The lights on the firewall and modem sound like a great source of troubleshooting where the main cause is.

I will also use the ping command sequence instead of nslookup.

I had one follow up question on the name server. Mike mentioned that some ISPs are prone to name server problems. Does that mean the name server is something that the ISP controls? or is it something that is controlled by the firewall router, modem, or a local computer? Sorry for my ignorance on this.

Thanks again for your help you guys are great.

[rmrichesjr]

This is great feedback and very helpful. I will print out this feedback and use it all the next time the internet goes down in this buidling. I'm learning a lot.

The lights on the firewall and modem sound like a great source of troubleshooting where the main cause is.

I will also use the ping command sequence instead of nslookup.

I had one follow up question on the name server. Mike mentioned that some ISPs are prone to name server problems. Does that mean the name server is something that the ISP controls? or is it something that is controlled by the firewall router, modem, or a local computer? Sorry for my ignorance on this.

Thanks again for your help you guys are great.

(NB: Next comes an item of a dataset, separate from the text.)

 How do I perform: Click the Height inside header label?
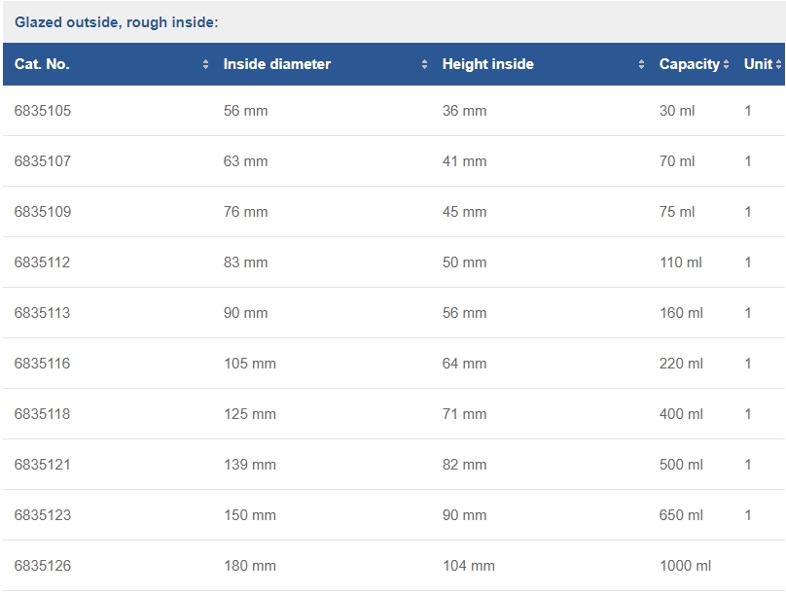point(487,64)
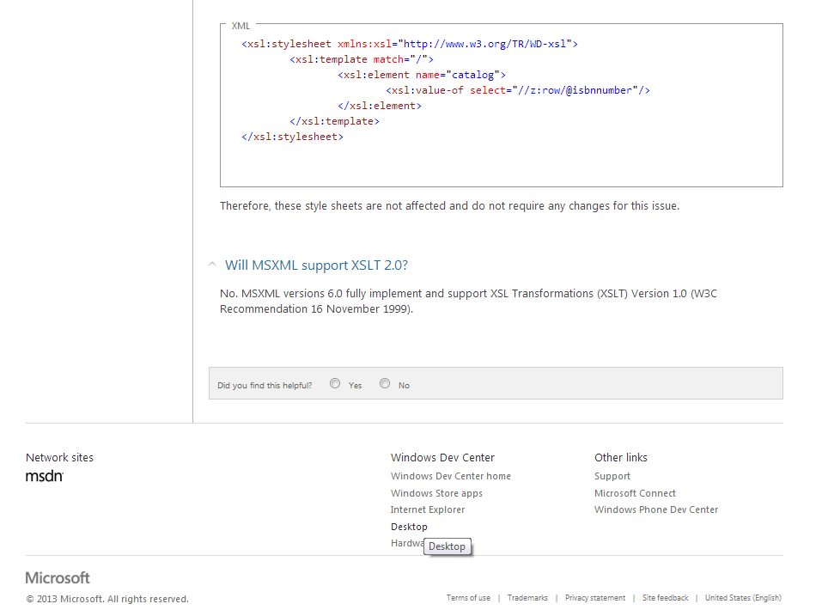
Task: Click the 'Network sites' heading
Action: [x=58, y=457]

I don't know how the Church's meetinghouse internet setup handles this, but in other domains, the choice of DNS servers can be done at the local computer, the firewall/router, or the ISP. Most residential internet setups have the ISP control DNS settings, usually via DHCP. However, my ISP supplies instructions to override the ISP-supplied settings by manually setting things on the router. My Linux machines have their own DNS settings to reduce risk of DNS poisoning if the router were to be cracked.

[jdlessley]

I had one follow up question on the name server. Mike mentioned that some ISPs are prone to name server problems. Does that mean the name server is something that the ISP controls?

Yes.

Another thing. I made an assumption when reading post number 15 of this thread. I assumed that you made a typo when you said you had a PIX 505 modem. I assumed you meant the Cisco PIX 501 security appliance and proceded on with that assumption. While my comments are valid for the Cisco PIX 501, I cannot verify applicability to the Cisco ASA 5505 for which you may have been referring since I have no experience with that device. I could not find a PIX 505 modem doing a Google search nor a PIX 505 router or security appliance. Could you verify what you meant by a PIX 505 modem?

[Mikerowaved]

I had one follow up question on the name server. Mike mentioned that some ISPs are prone to name server problems. Does that mean the name server is something that the ISP controls? or is it something that is controlled by the firewall router, modem, or a local computer? Sorry for my ignorance on this.

No problem. Yes, the nameservers we are dealing with are generally under the control of the ISP.

[jdlessley]

dkcook2,
I made an assumption when reading post number 15 of this thread. I assumed that you made a typo when you said you had a PIX 505 modem. I assumed you meant the Cisco PIX 501 security appliance and proceded on with that assumption. While my comments are valid for the Cisco PIX 501, I cannot verify applicability to the Cisco ASA 5505 for which you may have been referring since I have no experience with that device. I could not find a PIX 505 modem doing a Google search nor a PIX 505 router or security appliance. Could you verify what you meant by a PIX 505 modem?